Monitoring glycosylation metabolism in brain and breast cancer by Raman imaging.

We have shown that Raman microspectroscopy is a powerful method for visualization of glycocalyx offering cellular interrogation without staining, unprecedented spatial and spectral resolution, and biochemical information. We showed for the first time that Raman imaging can be used to distinguish successfully between glycosylated and nonglycosylated proteins in normal and cancer tissue. Thousands of protein, lipid and glycan species exist in cells and tissues and their metabolism is monitored via numerous pathways, networks and methods. The metabolism can change in response to cellular environment alterations, such as development of a disease.

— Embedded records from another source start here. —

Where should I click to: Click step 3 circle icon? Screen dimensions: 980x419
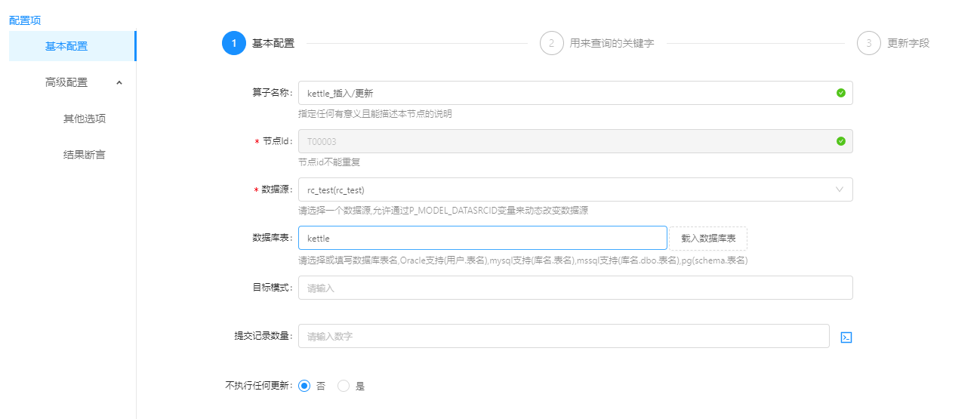click(869, 43)
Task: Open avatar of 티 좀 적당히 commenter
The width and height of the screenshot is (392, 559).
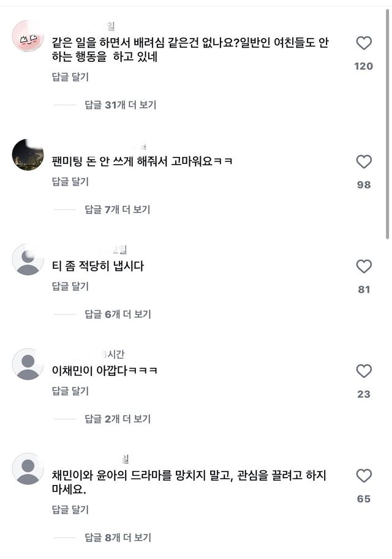Action: 28,260
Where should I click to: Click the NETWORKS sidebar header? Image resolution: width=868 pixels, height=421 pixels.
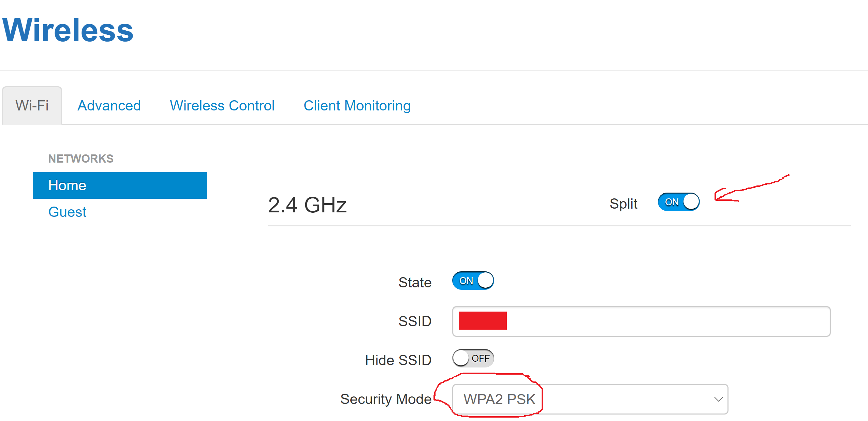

Measuring such alterations and understanding the pathways involved are crucial to fully understand cellular metabolism in cancer development. In this paper Raman markers of glycogen, glycosaminoglycan, chondroitin sulfate, heparan sulfate proteoglycan were identified based on their vibrational signatures. High spatial resolution of Raman imaging combined with chemometrics allows separation of individual species from many chemical components present in each cell. We have found that metabolism of proteins, lipids and glycans is markedly deregulated in breast (adenocarcinoma) and brain (medulloblastoma) tumors. We have identified two glycoforms in the normal breast tissue and the malignant brain tissue in contrast to the breast cancer tissue where only one glycoform has been identified.